Tray Primer and emulsion paint or metal equivalent
Stencil or poster paints two colors in small pots
Paint brushes two 5cm (2in) for applying paint and varnish, and a fine brush for painting the rim of the tray
Craft knife and masking tape
Stencil card made from waxed or oil-coated paper or acetate
Cutting board or a thick piece of card to protect work surface
Fine grit sandpaper 00 grade
Stencil a Tray
1. Apply the primer
With the fine grit sandpaper, rubdown the tray to ensure a smooth surface to work on. Apply a coat of primer and leave to dry. Rub with glass paper.
2. Apply the emulsion
Apply three coats of emulsion. After each coat has been left until it is completely dry, rub down with the fine grit sandpaper.
3. Making the stencil
Draw the motif, copied from the photograph above, on to the acetate or stencil paper, enlarging if necessary to fit the tray. Cut out the motif carefully with the craft knife.
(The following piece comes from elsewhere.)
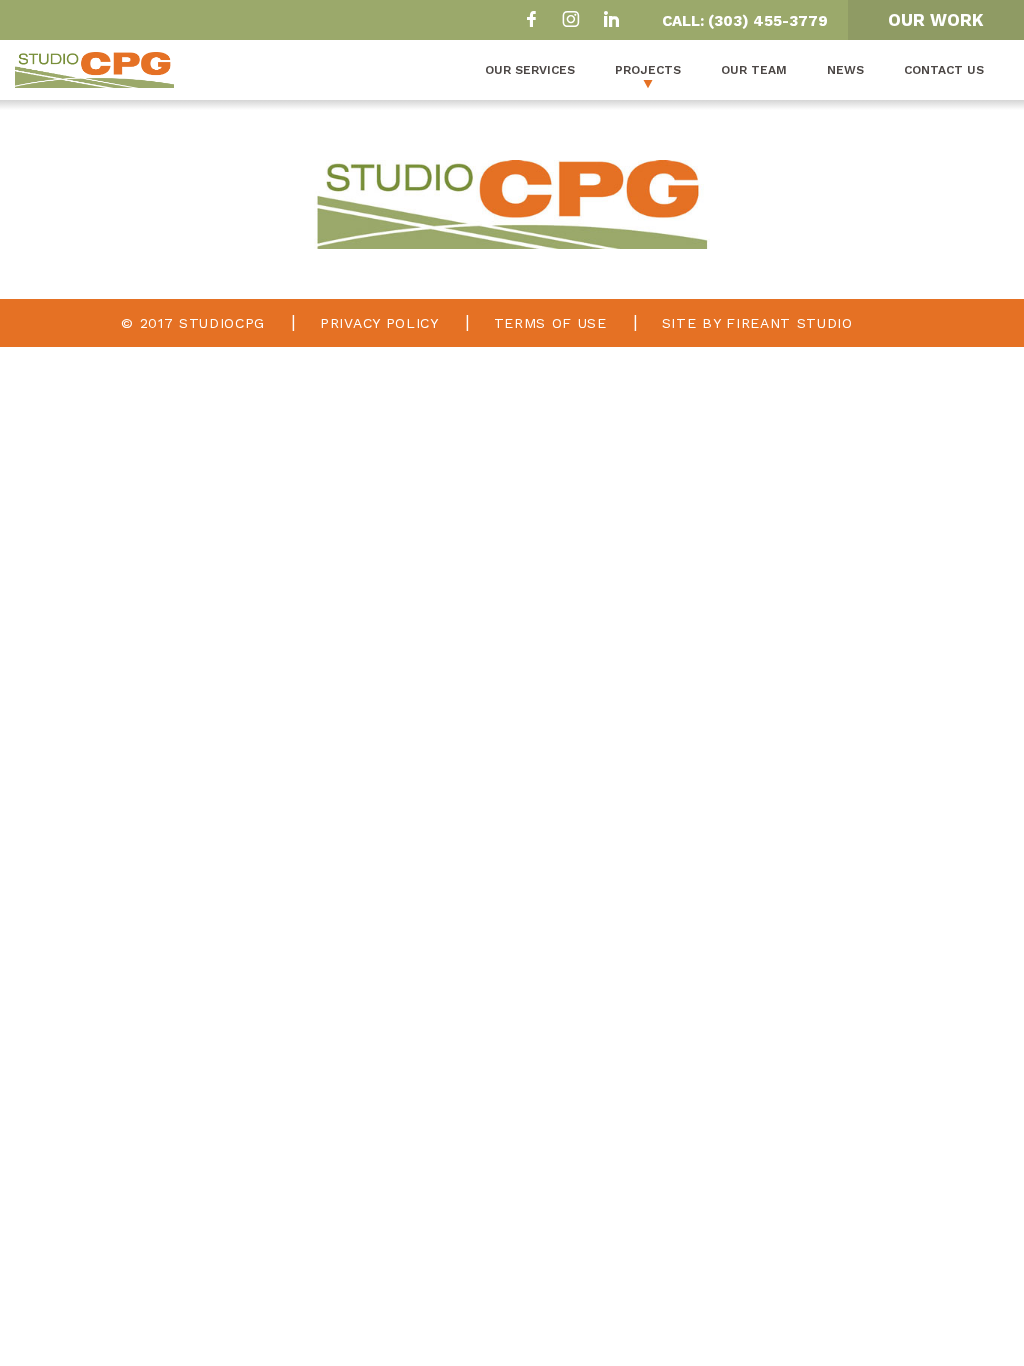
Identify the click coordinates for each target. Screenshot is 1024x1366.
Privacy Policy (379, 323)
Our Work (936, 20)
4. Practice using the stencil
It is a good idea to practice using the stencil on a piece of paper. You can use the test piece to decide the best position for the motif on the tray.
5. Painting the motif
Position the stencil on the tray and fix in place with the masking tape. Mask out areas to be stenciled in the second color. Prepare and apply the paint using the stencil.
6. Finishing touch
With the blue paint and using a fine paint brush, paint the rim inside the handles and around the top of the tray.
7. Varnish the tray
When the paint is completely dry, apply several coats of varnish and, allowing it to dry thoroughly between each coat, rub down with fine grit sandpaper between each coat.